Running. The first form of high-speed transportation for O.G. hominins. Initially used as transportation to food, just like getting on Acela because you’re starving and need to get to a McDonald’s stat.
Then we stuck our big, clumsy opposable thumbs into it and running became a sport, for better or worse. How fast can you go, how far can you go and the Venn Diagram sweet spot of how fast can you go for X distance. The biggest twist was: that distance didn’t need to actually get you anywhere other than where you started. Wave Hi to Track (of Track and Field), where no matter the amount you run, you don’t end up any farther away.
Also the treadmill.
Move your legs up and down on a spinning surface for miles at a time and your body literally goes nowhere. This has got to be the furthest we’ve ever been from the origins of running; the antithesis of using our legs for the purpose of getting somewhere. Unless it’s deeper into your own skull.
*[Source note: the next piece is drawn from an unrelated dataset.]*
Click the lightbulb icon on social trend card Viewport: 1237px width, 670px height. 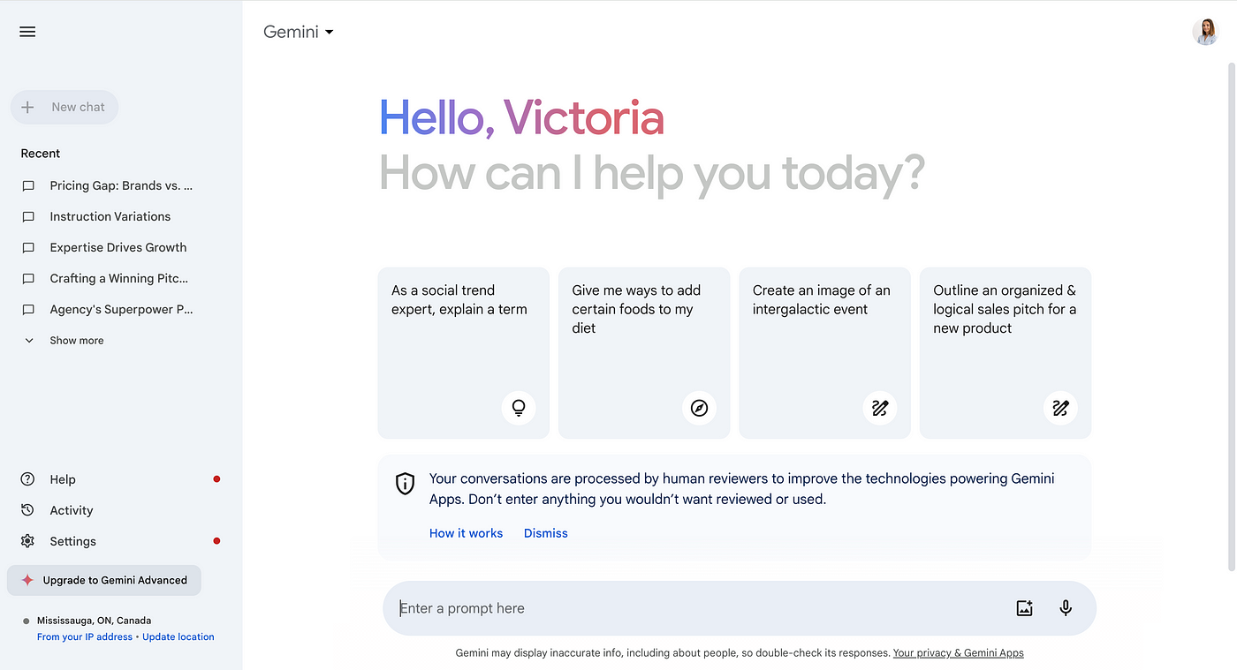(x=519, y=408)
I’m fascinated by running ridiculously long distances on a track or short loop. The idea of nobly sacrificing your comfort, putting your body through the motions, pushing against humanity’s capacity for pain all while essentially being trapped on a hamster wheel is just goofy. It drips with misery and kind of stupidity too. It really brings running’s pointlessness to the forefront.
Because of the fascination, I’ve researched this hamster wheel, going nowhere phenomena. If you haven’t heard about these cases, allow me to momentarily embody both Eve and Gwen Stefani as I blow your mind.
Marathons: Mentally taxing beasts, usually covering 26.2 miles of a city, town, rolling hills, woods, waterfront thoroughfares.
For Keith Giroux it was the same gray concrete floor and walls over and over. On a treadmill–which had an automated function to shut down every hour. He also didn’t have sneakers, but that’s because he was incarcerated. So maybe it’s easier to understand his choice to marathon on a treadmill, considering the lack of other options in prison.
Runners in Virginia were outside on a high school track for their marathon, racing 105.5 laps as a last ditch effort to qualify for Boston. (Again, a semblance of a reason for the monotonous course.)
But they’re cropping up everywhere. Indoor marathons exist in Minnesota, Arlington, Wisconsin, New England, and New York City; places with weather, with people refusing to allow nature to interfere with their whims to run 26.2 miles whenever they want. People happily climbing aboard their hamster wheels.
These are all nothing–splatters of coffee specks on the edge of a mug–when you compare them to the 3,100 Mile Race. It started in 1986 with 1,000 miles and was upped to 3,100 in 1997.
Where is it held? Well, on the street in Jamaica, Queens, New York, around a high school. It’s one block. People run in 18-hour-day increments around one city block. For upwards of 40, closer to 52 days in a row. If that is not the most impressive, baffling, unbelievable statistic in the world, I don’t care what is.
The 3,100 miler is the longest certified footrace in the world. People come from everywhere to do it, like pilgrims to a mecca and it’s invitation only. I imagine it like a royal summons (I’ve been watching The Crown)–whether you want to or not, if you’re asked, you damn well RSVP.